We met Paul Alton, EVP & CFO, Colgate, for a business update. Key takeaways:
- Sustained business momentum: Colgate's oral care business has not been adversely affected by a 6-7% rise in product prices in the past three quarters and continues to post double digit volume growth.
- Premiumisation is the emerging trend in the oral care business; Colgate's premium portfolio (8-10% of revenues) is growing at over 2x the base business. As oral care is still primarily a mass business (vs other personal care categories with 20%+ premium segment) there is significant scope to premiumise; Colgate stands to benefit most from the trend as it is at the helm of this space.
- Input costs have stabilized after sharply increasing in the past few quarters. With price increases coming into effect and the rupee stabilizing, gross margins should sequentially improve from 58.7% in 1HFY13.
- Competition from incumbents (HUL and Dabur) and new entrants (GSK) notwithstanding, the management believes it can build on its current market share given a wide portfolio, focused communication and continued launches of new variants in oral care.
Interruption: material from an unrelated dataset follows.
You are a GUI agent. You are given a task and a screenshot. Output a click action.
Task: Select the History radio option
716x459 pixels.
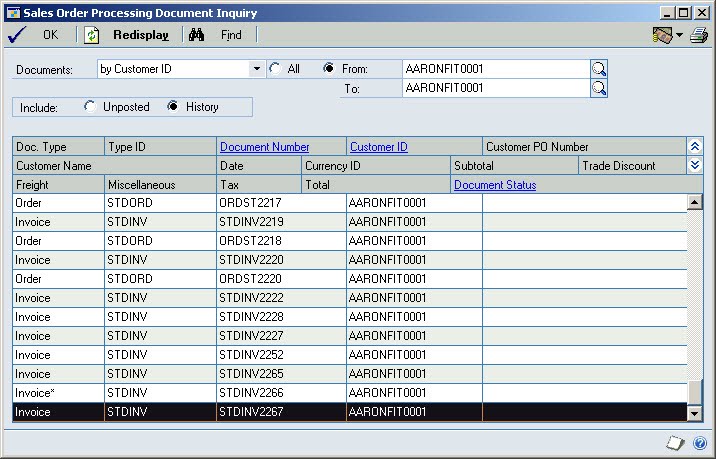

Dominance in a relatively inelastic category, benefits of premiumisation, and focus on innovation make Colgate one of the more attractive plays in our coverage universe. HUL's higher share of voice has not translated into share of market which is testament to Colgate's strong brand equity.We believe concerns over valuations are overdone as Colgate's multiples (at 30xFY14 EPS) are in line with those of other MNC consumer companies and, given strong business fundamentals vis-a-vis peers, are justified. Moreover, GlaxoSmithKline's recent open offer to buy back shares of its India consumer healthcare business at a 30% premium to CMP indicates that all consumer MNC names will remain highly pegged. Upgrade to Outperformer, with a higher target price of Rs1530 (Rs1237 earlier).